Девочка, девушка, женщина-мать

Нашлась фотография!

И, наконец, третий рассказ о женской доле. Правда, я уже писала о бабушке Клаше из хутора Мрыховского, которая отдала ретушёру на обработку фото своего единственного мужа. Но захотелось мне немного переделать по-другому печальный конец этого рассказа.

Минут за двадцать баба Клаша объехала на своём стареньком велосипеде всё село, но не нашла парнишки-фотографа. И тут он был, и там, и тут, и там красный «Запорожец» видели, а куда уехал, кто его знает. Вечерело, когда она возвращалась домой. Фотографа она не нашла, его там уже не было. Ехала дорогой по-над лесом, то берёзовым, то сосновым, на сердце была такая тяжесть, хоть плачь. Ей почему-то казалось, что парнишка-фотограф потерял Гришину карточку.

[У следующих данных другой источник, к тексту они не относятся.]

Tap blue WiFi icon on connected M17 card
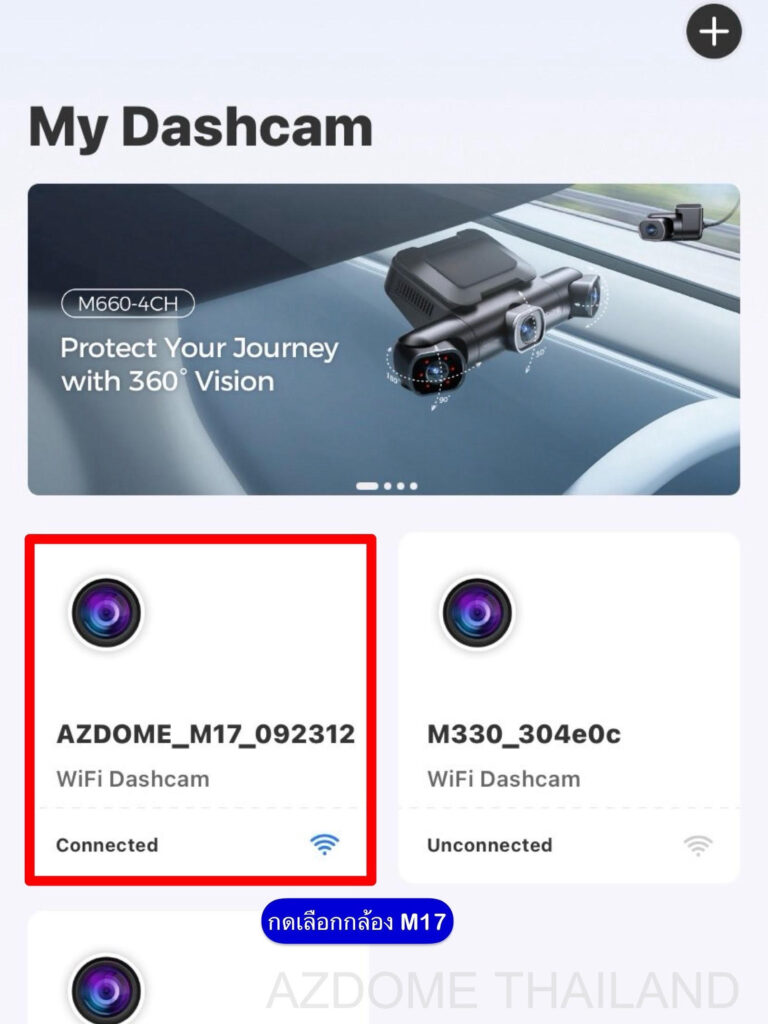 tap(325, 844)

Гриша сфотографировался, выйдя из госпиталя, перед тем, как ехать домой, и с тех пор уже столько лет карточка висела в хате, в раме под стеклом. Она берегла её как зеницу ока и вдруг так сглупила: отдала в чужие руки!

Старый краснохвостый петух, взлетев на столик у крыльца, где стоял опрокинутый вверх дном большой таз, доклёвывал лежавший на столе кукурузный початок.

Она кишнула на петуха, согнав его наземь, приподняла таз, под которым оставила ключ от хаты, и удивилась, не понимая, откуда взялась под тазом газета.

Убрала газету и обомлела: на клеёнке лежал цветной портрет в светлой картонной рамке, сверху карточка Гриши, какая-то записка, а на ней ключ.

Она вдруг жутко засуетилась. Схватила портрет и карточку с запиской, понесла к дверям. Но тут же проворно вернулась, положила портрет на столик, схватила ключ. И когда металась вот так, всё время приговаривала:

— Гриня, Гриша, Гришечка мой. Зачем же я на парнишку грешила?

Она внесла портрет в комнату. Сдернула с головы платочек, провела им по целлофановой плёнке, покрывавшей портрет, приставила его к горке подушек на кровати. Отошла и стояла, смотрела на своего мужа. А он смотрел на неё: молоденький, худой, не окрепший после ранения, в той самой пилотке, которую она примеряла, с медалью «За отвагу» на груди. И тут будто кто-то с силой толкнул её в спину к кровати. Она упала на колени перед портретом и заголосила на всю хату:

— Ой, Гришечка ты мой родненький, муж ты мой милый! За что ж тебя убили, бедного? Ох, горе моё, горе, горечко моё горькое!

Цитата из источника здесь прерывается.